_Text segment_:

────────

The results seem to be the same (at least on the first page). And almost all results on the first page are questions about this series. (And the rest are posts which contain the series.)
question Will the result be the same if I write in raw query different TeX-versions of the same expression? For example, $\sum_{k=1}^\infty \frac k{2^k}$, $\sum_{k=1}^\infty \frac{k}{2^k}$ and $\sum^\infty_{k=1} \frac k{2^k}$.
At least if I test this for these three expressions, the results (on the first page) seem to be the same. I have troed the first and the second above. Here is link to the third one.
8:55 AM
Oh and still about the above searches. We can only guess what Ross Millikan searched for (since he did not link to the query). But if I enter $\sum k/2^k$ through the raw query, I find no questions about this series.
This one is at least close: How to apply the alternating series test to the series $\sum (-1)^{n+1} n/2^n$?
And with some stretch of imagination, these two are at least related: How to prove $\sum n/3^n$ converges without ratio test? and Finding the Function of a Power Series: $\sum kx^{k+1}/3^k$.
2 hours later…
11:15 AM
@MartinSleziak Yes, the search result is expected to be the same using your examples. This is because Approach0 parses a TeX into "operator tree" in which changing the order of
subscript and super script or enclosed a TeX bracket (i.e. "{}") does not affect the "operator tree" structure. So many times when I say "structurally relevant", I mean the operator tree representation of query is the same or subtree of the operator tree representation of another expression.
@MartinSleziak Try to use "$\sum{k/2^k}$" instead. Link: approach0.xyz/search/?q=%24%5Csum%7Bk%2F2%5Ek%7D%24&p=1
For the queries for the inequalities (approach0.xyz/search/… and approach0.xyz/search/… ) the results seem to be different. But from the highlighted parts, it seems that both queries match both directions of the inequalities.
11:27 AM
Just to add links, so that other users can test for themselves, if I enter $\sum k/2^k$ and if I enter $\frac{\sum k}{2^k}$ (in the raw query field), the results are exactly the same.
And again, to have them side by side (easier to compare) here is your link with $\sum{k/2^k}$ and the link to search for $\sum{k/2^k}$. They return the same results.

────────

_Data listing_:
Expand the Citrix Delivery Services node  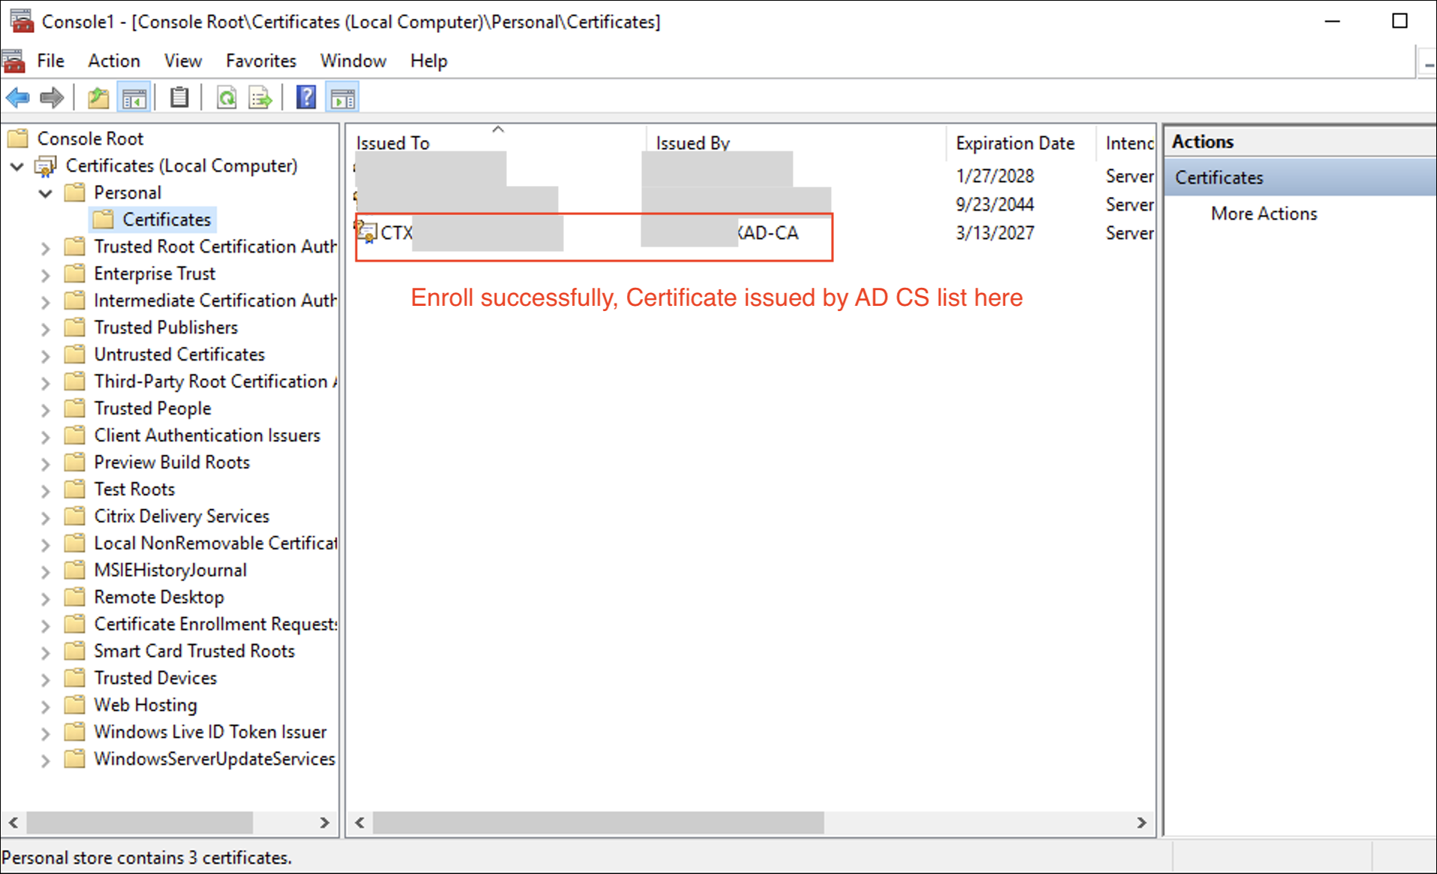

────────

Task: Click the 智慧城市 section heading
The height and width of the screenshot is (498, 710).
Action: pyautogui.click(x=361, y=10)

────────

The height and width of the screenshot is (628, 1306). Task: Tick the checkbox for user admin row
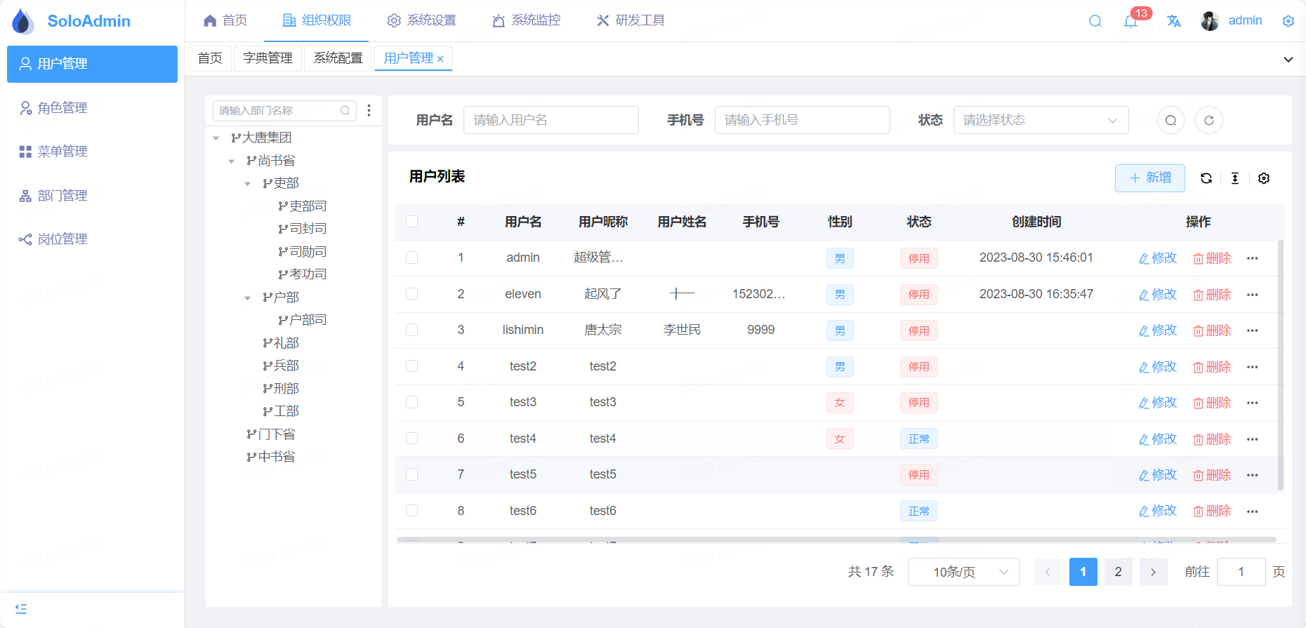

────────

_Set of tasks_:
• 1. Print everything in the Approach0 search discussion from "question Will the" down to "the third one.", copied word for word.
• 2. Output everything in the rows from the line containing "Task: Click the 智慧城市 section heading" down to the line containing "Action: pyautogui.click(x=361, y=10)", both included, reproduced character for character.

_Exercise answers_:
• 1.
question Will the result be the same if I write in raw query different TeX-versions of the same expression? For example, $\sum_{k=1}^\infty \frac k{2^k}$, $\sum_{k=1}^\infty \frac{k}{2^k}$ and $\sum^\infty_{k=1} \frac k{2^k}$.
At least if I test this for these three expressions, the results (on the first page) seem to be the same. I have troed the first and the second above. Here is link to the third one.

• 2.
Task: Click the 智慧城市 section heading
The height and width of the screenshot is (498, 710).
Action: pyautogui.click(x=361, y=10)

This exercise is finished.